Vital signs: foodborne norovirus outbreaks - United States, 2009-2012.

出版信息

MMWR Morb Mortal Wkly Rep. 2014 Jun 6;63(22):491-5.

Abstract

INTRODUCTION

Norovirus is the leading cause of acute gastroenteritis and foodborne disease in the United States, causing an estimated one in 15 U.S. residents to become ill each year as well as 56,000-71,000 hospitalizations and 570-800 deaths, predominantly among young children and the elderly. Whereas noroviruses often spread through person-to-person contact, foodborne transmission can cause widespread exposures and presents important prevention opportunities.

METHODS

CDC analyzed 2009–2012 data on suspected and confirmed norovirus outbreaks reported by state, local, and territorial health departments through the National Outbreak Reporting System (NORS) to characterize the epidemiology of foodborne norovirus outbreaks.

RESULTS

During 2009–2012, a total of 1,008 foodborne norovirus outbreaks were reported to NORS, constituting 48% of all foodborne outbreaks with a single known cause. Outbreaks were reported by 43 states and occurred year round. Restaurants were the most common setting (64%) of food preparation reported in outbreaks. Of 520 outbreaks with factors contributing to contamination reported, food workers were implicated as the source in 70%. Of 324 outbreaks with an implicated food, most resulted from food contaminated during preparation (92%) and food consumed raw (75%). Specific food categories were implicated in only 67 outbreaks; the most frequently named were vegetable row crops (e.g., leafy vegetables) (30%), fruits (21%), and mollusks (19%).

CONCLUSIONS

Noroviruses are the leading cause of reported foodborne disease outbreaks and most often associated with contamination of food in restaurants during preparation by infected food workers.

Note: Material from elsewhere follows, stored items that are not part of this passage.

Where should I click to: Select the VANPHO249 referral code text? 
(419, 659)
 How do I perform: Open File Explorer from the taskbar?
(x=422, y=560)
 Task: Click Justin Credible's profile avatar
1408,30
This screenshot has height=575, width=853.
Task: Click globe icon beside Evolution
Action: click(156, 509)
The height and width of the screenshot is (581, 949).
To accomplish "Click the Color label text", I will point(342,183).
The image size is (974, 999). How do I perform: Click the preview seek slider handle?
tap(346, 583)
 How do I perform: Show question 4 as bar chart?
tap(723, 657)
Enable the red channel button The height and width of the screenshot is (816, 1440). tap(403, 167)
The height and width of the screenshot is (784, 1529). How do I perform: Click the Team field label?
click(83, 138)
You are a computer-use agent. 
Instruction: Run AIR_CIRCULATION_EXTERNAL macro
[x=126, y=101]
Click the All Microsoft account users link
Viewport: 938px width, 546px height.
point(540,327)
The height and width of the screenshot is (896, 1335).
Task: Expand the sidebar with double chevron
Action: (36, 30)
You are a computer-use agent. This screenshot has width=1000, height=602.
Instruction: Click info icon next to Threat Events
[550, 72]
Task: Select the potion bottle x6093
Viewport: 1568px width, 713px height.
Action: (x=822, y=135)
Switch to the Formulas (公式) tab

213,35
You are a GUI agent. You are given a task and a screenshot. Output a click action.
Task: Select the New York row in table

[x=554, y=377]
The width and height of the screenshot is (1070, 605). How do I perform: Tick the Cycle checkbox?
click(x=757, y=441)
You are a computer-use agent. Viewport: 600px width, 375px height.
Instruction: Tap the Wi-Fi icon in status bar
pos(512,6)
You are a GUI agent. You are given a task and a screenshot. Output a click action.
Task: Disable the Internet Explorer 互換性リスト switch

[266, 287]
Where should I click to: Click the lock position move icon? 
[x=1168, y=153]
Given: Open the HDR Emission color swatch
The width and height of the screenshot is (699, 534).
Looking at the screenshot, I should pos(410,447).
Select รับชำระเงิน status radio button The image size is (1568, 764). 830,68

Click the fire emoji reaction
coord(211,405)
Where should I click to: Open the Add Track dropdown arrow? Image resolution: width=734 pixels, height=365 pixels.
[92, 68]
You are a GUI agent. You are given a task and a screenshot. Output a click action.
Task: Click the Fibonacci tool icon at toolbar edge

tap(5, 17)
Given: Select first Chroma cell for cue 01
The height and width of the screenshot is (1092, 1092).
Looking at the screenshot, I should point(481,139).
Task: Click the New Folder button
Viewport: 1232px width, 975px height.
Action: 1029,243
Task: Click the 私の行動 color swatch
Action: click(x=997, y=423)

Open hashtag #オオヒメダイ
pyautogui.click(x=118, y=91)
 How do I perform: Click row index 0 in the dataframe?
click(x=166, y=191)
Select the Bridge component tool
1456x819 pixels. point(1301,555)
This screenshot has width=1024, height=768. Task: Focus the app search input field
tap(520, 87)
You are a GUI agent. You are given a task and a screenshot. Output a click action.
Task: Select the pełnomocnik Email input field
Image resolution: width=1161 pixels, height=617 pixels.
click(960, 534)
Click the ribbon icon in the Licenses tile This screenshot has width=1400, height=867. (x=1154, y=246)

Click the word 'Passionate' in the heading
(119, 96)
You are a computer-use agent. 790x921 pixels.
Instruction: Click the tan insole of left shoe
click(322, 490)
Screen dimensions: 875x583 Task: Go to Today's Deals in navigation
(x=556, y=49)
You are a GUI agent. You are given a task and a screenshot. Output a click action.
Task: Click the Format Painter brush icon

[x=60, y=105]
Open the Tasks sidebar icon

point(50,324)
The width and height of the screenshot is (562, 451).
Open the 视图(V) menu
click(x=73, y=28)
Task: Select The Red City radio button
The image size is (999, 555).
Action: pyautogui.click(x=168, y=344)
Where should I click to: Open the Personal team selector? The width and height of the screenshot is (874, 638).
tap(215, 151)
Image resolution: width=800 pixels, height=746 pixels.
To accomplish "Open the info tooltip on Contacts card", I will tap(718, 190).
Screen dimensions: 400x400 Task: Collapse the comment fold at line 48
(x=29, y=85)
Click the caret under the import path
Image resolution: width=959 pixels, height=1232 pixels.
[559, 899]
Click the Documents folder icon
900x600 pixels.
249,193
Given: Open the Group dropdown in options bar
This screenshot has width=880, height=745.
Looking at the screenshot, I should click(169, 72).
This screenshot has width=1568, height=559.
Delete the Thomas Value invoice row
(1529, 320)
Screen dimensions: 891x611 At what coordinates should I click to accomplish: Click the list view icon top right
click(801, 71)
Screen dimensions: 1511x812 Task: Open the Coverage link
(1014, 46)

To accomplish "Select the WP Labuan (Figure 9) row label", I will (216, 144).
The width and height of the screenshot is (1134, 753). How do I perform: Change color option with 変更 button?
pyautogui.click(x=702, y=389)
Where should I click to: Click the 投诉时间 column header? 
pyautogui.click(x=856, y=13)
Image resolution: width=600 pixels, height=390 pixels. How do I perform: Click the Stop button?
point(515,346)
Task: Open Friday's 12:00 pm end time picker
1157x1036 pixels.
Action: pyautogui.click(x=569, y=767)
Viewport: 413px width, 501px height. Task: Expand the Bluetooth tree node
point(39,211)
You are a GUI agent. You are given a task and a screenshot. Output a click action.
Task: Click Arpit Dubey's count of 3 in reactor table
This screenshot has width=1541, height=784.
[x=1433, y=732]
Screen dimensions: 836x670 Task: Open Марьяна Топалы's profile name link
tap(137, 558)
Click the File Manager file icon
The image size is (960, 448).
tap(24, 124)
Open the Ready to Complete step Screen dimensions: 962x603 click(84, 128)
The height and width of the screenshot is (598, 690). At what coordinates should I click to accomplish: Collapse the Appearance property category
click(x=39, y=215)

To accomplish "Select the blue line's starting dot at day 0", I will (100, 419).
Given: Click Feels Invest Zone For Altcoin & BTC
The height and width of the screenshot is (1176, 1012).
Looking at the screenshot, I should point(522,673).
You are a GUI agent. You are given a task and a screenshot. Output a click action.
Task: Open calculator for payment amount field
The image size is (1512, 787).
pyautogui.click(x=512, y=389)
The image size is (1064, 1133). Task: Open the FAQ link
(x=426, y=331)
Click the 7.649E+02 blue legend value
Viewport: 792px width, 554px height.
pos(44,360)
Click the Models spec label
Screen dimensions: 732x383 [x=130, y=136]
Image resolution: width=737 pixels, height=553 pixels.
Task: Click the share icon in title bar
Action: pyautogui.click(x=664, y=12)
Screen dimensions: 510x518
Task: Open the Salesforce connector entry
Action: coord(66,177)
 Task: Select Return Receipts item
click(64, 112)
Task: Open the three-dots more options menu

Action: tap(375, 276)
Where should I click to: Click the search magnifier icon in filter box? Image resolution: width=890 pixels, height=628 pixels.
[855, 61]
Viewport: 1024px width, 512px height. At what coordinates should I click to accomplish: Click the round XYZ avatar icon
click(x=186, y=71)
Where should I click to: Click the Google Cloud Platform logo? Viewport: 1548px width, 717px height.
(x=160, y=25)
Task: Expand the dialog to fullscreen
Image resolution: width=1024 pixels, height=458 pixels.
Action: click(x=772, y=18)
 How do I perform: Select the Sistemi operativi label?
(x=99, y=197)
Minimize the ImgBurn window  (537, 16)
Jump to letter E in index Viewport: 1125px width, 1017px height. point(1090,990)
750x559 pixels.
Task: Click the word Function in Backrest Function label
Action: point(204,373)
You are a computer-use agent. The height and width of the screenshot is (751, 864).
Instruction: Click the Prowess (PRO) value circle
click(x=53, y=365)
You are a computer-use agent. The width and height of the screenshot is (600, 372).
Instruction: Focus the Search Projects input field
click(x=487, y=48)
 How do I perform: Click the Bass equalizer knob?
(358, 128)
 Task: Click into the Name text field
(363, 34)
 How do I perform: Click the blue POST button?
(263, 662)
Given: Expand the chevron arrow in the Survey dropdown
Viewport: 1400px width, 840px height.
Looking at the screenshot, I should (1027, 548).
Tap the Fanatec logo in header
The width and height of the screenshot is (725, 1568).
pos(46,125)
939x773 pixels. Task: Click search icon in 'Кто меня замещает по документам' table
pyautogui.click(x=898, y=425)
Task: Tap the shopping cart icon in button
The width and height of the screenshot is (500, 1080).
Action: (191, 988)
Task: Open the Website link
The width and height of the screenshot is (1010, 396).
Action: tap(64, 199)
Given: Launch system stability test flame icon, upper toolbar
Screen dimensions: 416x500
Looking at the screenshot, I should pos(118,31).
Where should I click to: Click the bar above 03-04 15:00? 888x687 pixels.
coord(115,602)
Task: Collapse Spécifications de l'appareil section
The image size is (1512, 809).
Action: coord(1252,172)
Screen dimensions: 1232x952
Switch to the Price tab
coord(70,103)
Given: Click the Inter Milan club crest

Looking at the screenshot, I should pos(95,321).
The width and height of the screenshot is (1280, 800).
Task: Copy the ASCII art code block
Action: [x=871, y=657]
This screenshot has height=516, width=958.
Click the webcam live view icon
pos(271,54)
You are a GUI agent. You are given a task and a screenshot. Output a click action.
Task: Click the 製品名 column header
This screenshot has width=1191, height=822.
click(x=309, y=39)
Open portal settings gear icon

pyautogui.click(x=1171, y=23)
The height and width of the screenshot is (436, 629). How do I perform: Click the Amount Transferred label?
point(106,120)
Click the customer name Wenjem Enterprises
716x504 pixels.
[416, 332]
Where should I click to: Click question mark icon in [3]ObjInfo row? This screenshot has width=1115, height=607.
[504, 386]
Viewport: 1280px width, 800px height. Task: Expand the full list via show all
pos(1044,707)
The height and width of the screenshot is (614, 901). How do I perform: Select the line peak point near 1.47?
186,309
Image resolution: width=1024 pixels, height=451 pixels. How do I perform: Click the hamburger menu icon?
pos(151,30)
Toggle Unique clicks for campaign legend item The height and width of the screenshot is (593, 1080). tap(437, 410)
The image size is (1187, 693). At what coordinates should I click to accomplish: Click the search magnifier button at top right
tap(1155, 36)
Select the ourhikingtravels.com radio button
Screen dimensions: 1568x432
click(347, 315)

IMPLICATIONS FOR PUBLIC HEALTH PRACTICE

Improved adherence to appropriate hand hygiene, excluding ill staff members from working until ≥48 hours after symptom resolution, and supervision by certified kitchen managers are all recommended to reduce the incidence of foodborne norovirus disease.

摘要

简介

诺如病毒是美国急性肠胃炎和食源性疾病的主要致病原,每年估计有 15%的美国居民因此患病[1],导致 56000-71000 人住院[2]和 570-800 人死亡[2],主要发生在儿童和老年人中。虽然诺如病毒通常通过人与人之间的接触传播,但食源性传播可导致广泛暴露,为预防提供了重要机会。

方法

CDC 通过国家暴发报告系统(NORS)分析了 2009-2012 年各州、地方和地区卫生部门报告的疑似和确诊诺如病毒暴发的数据[3],以描述食源性诺如病毒暴发的流行病学特征。

结果

2009-2012 年,NORS 共报告了 1008 起食源性诺如病毒暴发,占所有单一已知病因食源性暴发的 48%。43 个州报告了暴发事件,且全年均有发生。餐馆是暴发中最常见的食品制备场所(64%)。在报告的 520 起有污染因素的暴发中,70%的暴发与食品工人有关。在 324 起有明确感染食品的暴发中,大多数是由于食品在制备过程中受到污染(92%)和生食(75%)引起的。只有 67 起暴发涉及特定食品类别,最常被点名的是蔬菜(如叶菜类蔬菜)(30%)、水果(21%)和贝类(19%)。

结论

诺如病毒是报告的食源性疾病暴发的主要致病原,最常与餐馆中受感染食品工人在制备过程中污染食品有关。

公共卫生实践意义

建议提高对适当手部卫生的遵守程度、禁止患病员工在症状缓解后至少 48 小时前返回工作岗位,并由经认证的厨房经理进行监督,以减少食源性诺如病毒疾病的发生。